Yn nhymor yr hydref eleni, rydyn ni’n edrych ymlaen i lansio tri darn o waith comisiwn gan artistiaid ar gyfer ffenestri Peak ar Blatfform 2, Gorsaf Drenau’r Fenni. Yn y comisiwn cyntaf, rydyn ni’n croesawu Ffion Williams, artist o’r Fenni sydd bellach yn byw rhwng Cymru a’r Alban.
Cymerodd Ffion ran yn rhaglen Platfform Haf Peak (sef Cyfoedion Peak erbyn hyn) yn 2022, ac wedi hynny gwnaeth gyfnod o ymchwil yng Ngorsaf y Fenni, gan gyfweld â phobl am Gymreictod, iaith a hunaniaeth mewn lleoliad o symud. Ym mis Mai 2024, datblygwyd y gwaith yma’n gomisiwn Oriel Bwrdd Posteri, Cymraeg Ddrwg, ar gyfer Llantarnam Grange, sef sefydliad celfyddydol yng Nghwmbrân, sydd ond taith fer ar hyd rheilffordd y Gororau.

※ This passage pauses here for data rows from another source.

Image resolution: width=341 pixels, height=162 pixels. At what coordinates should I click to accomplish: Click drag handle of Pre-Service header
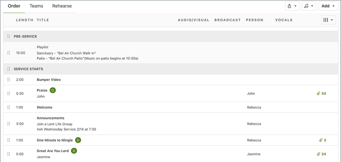[8, 36]
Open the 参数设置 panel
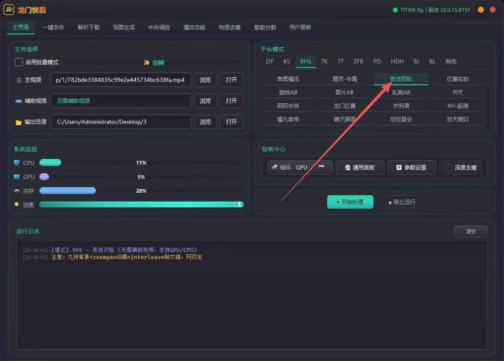This screenshot has width=504, height=361. pos(411,167)
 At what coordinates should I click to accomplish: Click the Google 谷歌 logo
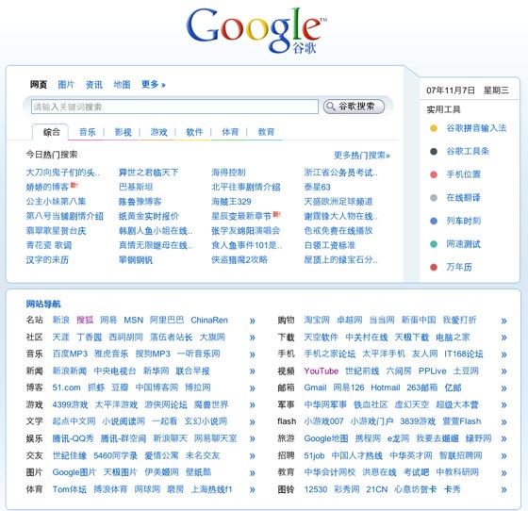click(x=256, y=30)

Gan gylchu’n ôl i safle gwreiddiol ymchwil Ffion, mae Cymraeg Ddrwg (rhan 2) wedi cael ei ddatblygu ar gyfer gofodau Peak at Blatfform 2, yn hongian fel cyfres o faneri sy’n gorgyffwrdd ar ochr fewnol y ffenestri. Wedi’u creu o ffabrig mwslin gydag elfennau testun wedi’u paentio, mae’r gosodwaith yn galluogi’r golau i deithio i’r ystafelloedd a’r gwyliwr i ddarllen sawl haen o destun gyda’i gilydd. Mae Ffion wedi cynnwys tameidiau o sgyrsiau, cyhoeddiadau a recordiadau sy’n benodol i’r Fenni a’r orsaf drenau, er mwyn seilio’r gwaith yma mewn lle.
Launch Event
On Saturday 2nd November, we’re delighted to partner with Llantarnam Grange on a two-part launch event, travelling between Abergavenny and Cwmbran and visiting both iterations of Ffion’s Cymraeg Ddrwg work. In the morning at Platfform 2, 10am - 12pm, Ffion will give a short artist’s talk and host a language collage workshop. We will then travel by train to Llantarnam Grange in Cwmbran for a gallery tour, lunch and a public talk from recent, early, and mid-career artists reflecting on their journey into the arts. Please email cerian@peak.cymru for more information or to book a place (numbers are very limited for the morning session due to the size of the reading room).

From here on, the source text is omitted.